ATO confirms post-SG amnesty approach
By Jotham Lian
09 September 2020 — 1 minute read

Businesses that submit superannuation guarantee amnesty applications now will see them treated as the standard lodgement of an SGC statement, the ATO has confirmed.

Following the end of the six-month-long SG amnesty period on midnight of 7 September, the ATO has now updated its web guidance to note that any late applications will now be treated as a standard lodgement of a superannuation guarantee charge statement.

In doing so, the ATO will notify those businesses in writing that they are not eligible for the amnesty and charge them the administration component of $20 per employee per quarter.
The end of the amnesty period will also mean a new law to limit the commissioner’s ability to remit the Part 7 penalty applied as a result of an audit is now effective.

This means shortfalls will have a minimum penalty of 100 per cent applied but can be as much as 200 per cent.
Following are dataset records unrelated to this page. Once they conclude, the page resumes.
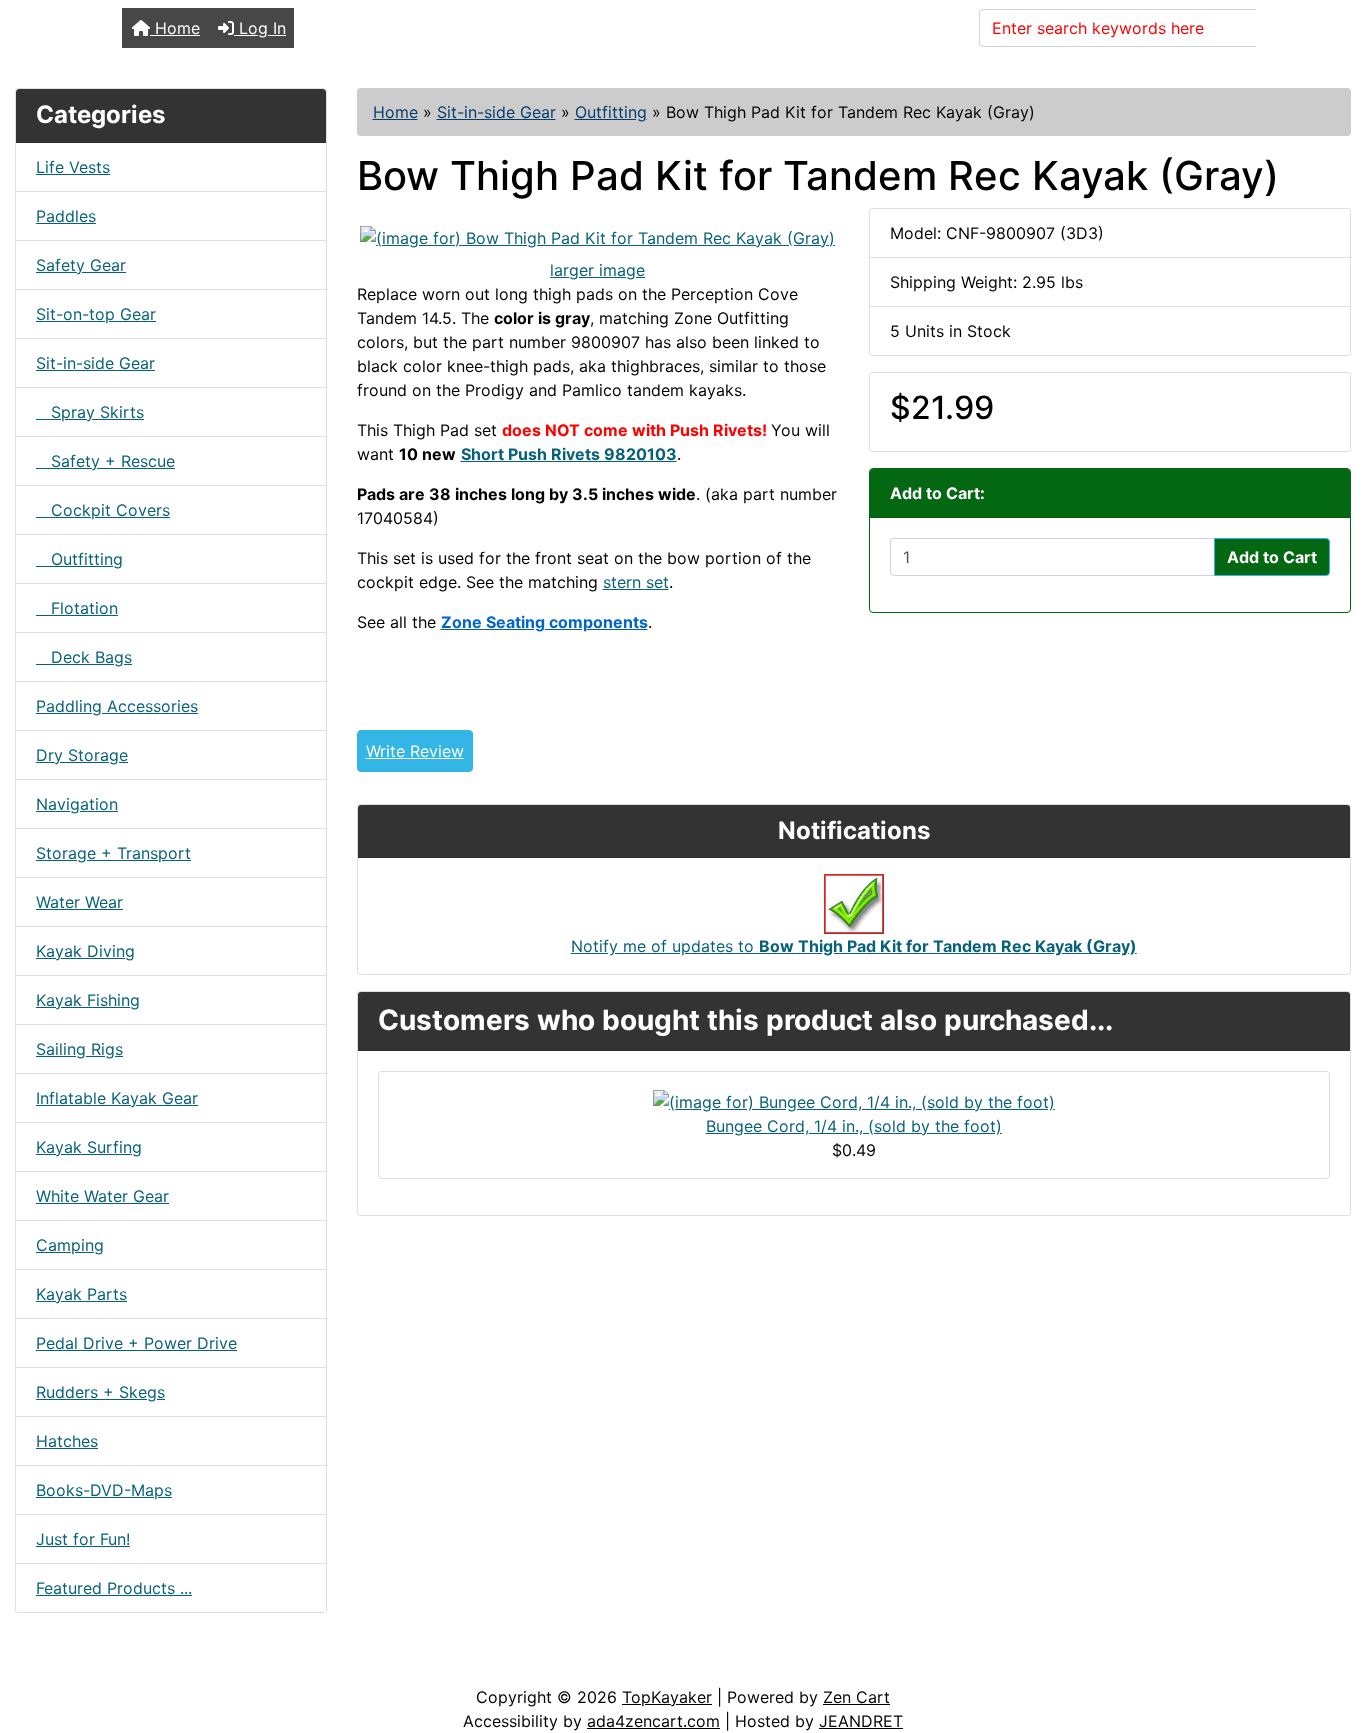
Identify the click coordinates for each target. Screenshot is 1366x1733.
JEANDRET (861, 1721)
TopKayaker (667, 1697)
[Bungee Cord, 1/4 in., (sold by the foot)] (854, 1100)
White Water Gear (102, 1196)
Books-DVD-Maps (104, 1490)
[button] (1329, 1634)
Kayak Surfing (89, 1147)
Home (175, 28)
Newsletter (287, 1665)
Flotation (77, 608)
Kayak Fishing (88, 1000)
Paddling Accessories (117, 706)
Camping (70, 1245)
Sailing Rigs (79, 1049)
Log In (260, 28)
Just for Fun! (83, 1539)
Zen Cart (856, 1697)
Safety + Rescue (105, 461)
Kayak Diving (85, 951)
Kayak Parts (81, 1294)
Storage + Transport (113, 853)
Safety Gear (81, 265)
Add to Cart (1272, 557)
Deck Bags (84, 657)
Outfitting (611, 112)
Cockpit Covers (103, 510)
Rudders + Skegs (100, 1392)
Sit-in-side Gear (496, 112)
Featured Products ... (114, 1588)
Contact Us (167, 1665)
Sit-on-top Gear (96, 314)
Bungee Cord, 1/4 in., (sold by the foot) (854, 1126)
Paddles (66, 216)
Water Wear (79, 902)
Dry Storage (82, 755)
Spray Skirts (90, 412)
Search (1295, 28)
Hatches (67, 1441)
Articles (61, 1665)
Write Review (415, 751)
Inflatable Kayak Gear (117, 1098)
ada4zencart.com (653, 1721)
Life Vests (73, 167)
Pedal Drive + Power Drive (136, 1343)
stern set (636, 582)
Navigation (77, 804)
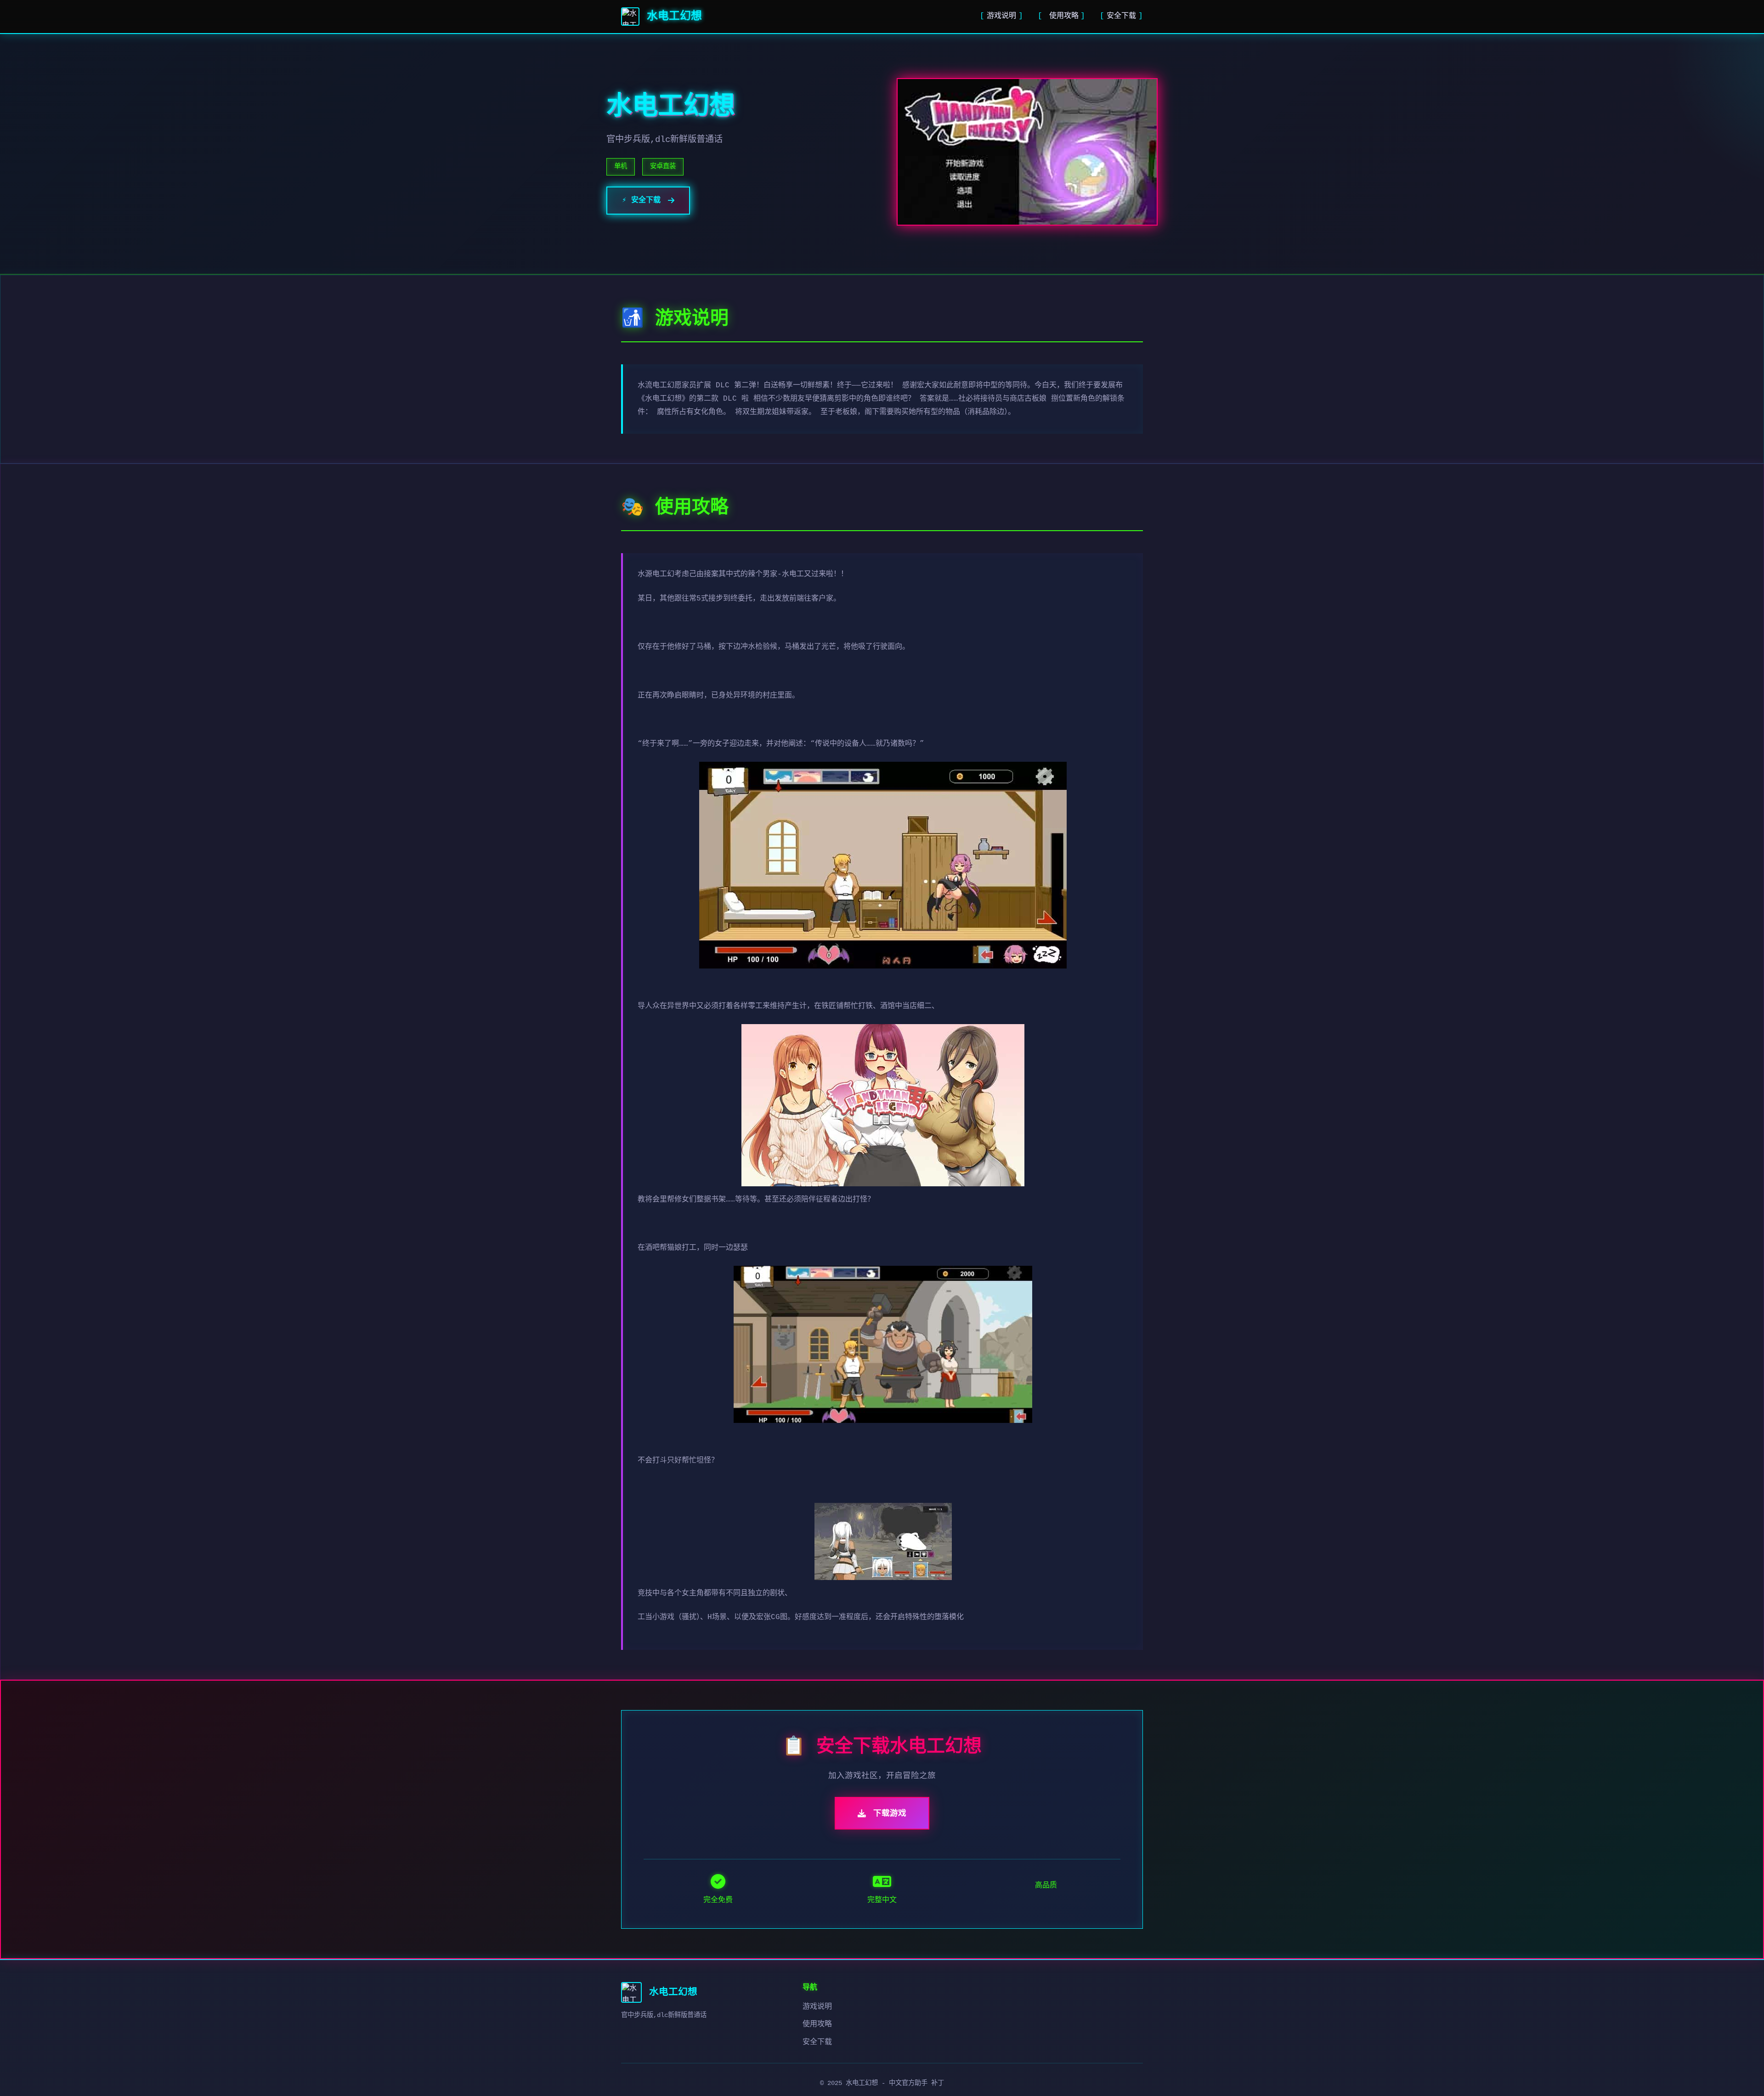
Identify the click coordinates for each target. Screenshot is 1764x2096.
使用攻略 (1064, 16)
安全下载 (1121, 16)
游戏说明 (1001, 16)
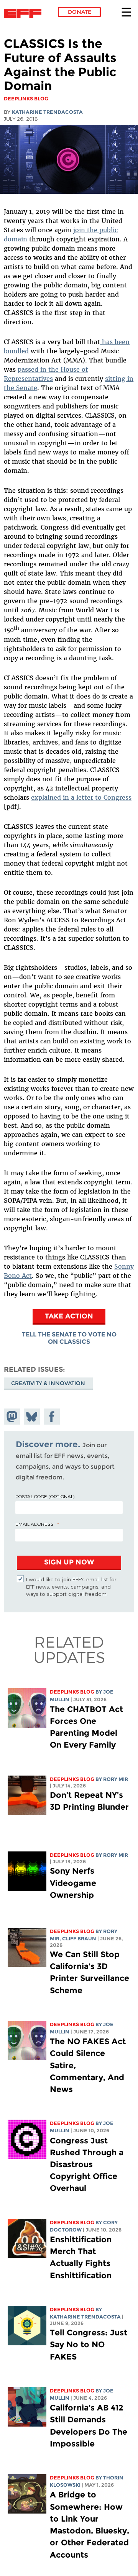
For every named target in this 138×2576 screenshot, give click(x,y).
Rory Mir (115, 1779)
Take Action (69, 1316)
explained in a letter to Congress (81, 797)
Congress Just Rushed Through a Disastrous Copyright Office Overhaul (86, 2164)
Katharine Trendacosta (47, 112)
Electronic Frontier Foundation (25, 13)
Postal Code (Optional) (44, 1496)
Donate (79, 12)
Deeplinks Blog (72, 1692)
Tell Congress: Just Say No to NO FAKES (88, 2344)
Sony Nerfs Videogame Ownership (73, 1882)
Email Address (34, 1524)
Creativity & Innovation (48, 1383)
However, businesses that lodge an SGC statement before the start of an audit will have their circumstances considered by the ATO in deciding to remit the Part 7 penalty below 100 per cent.

The ATO has also cautioned businesses that have qualified for the amnesty and are on a payment plan that they will need to comply with terms of the plan or risk disqualification from the amnesty and face the removal of amnesty benefits for any unpaid quarters.

The end of the amnesty period in the midst of the pandemic comes despite calls from the professional accounting and tax bodies for the government to consider a six-month extension.

The government was told that the competing priorities of managing the economic ramifications of COVID-19 meant that businesses and their advisers were unable to devote resources to the complex and time-consuming task of determining SG shortfalls.

“The amnesty became law on 6 March 2020, but the additional six months in which employers could come forward has unfortunately coincided with the impact of the COVID-19 pandemic,” said the Tax Institute’s Robyn Jacobson.

“Given the adverse impacts caused by COVID-19, it seems illogical and unreasonable to maintain the 7 September 2020 deadline.”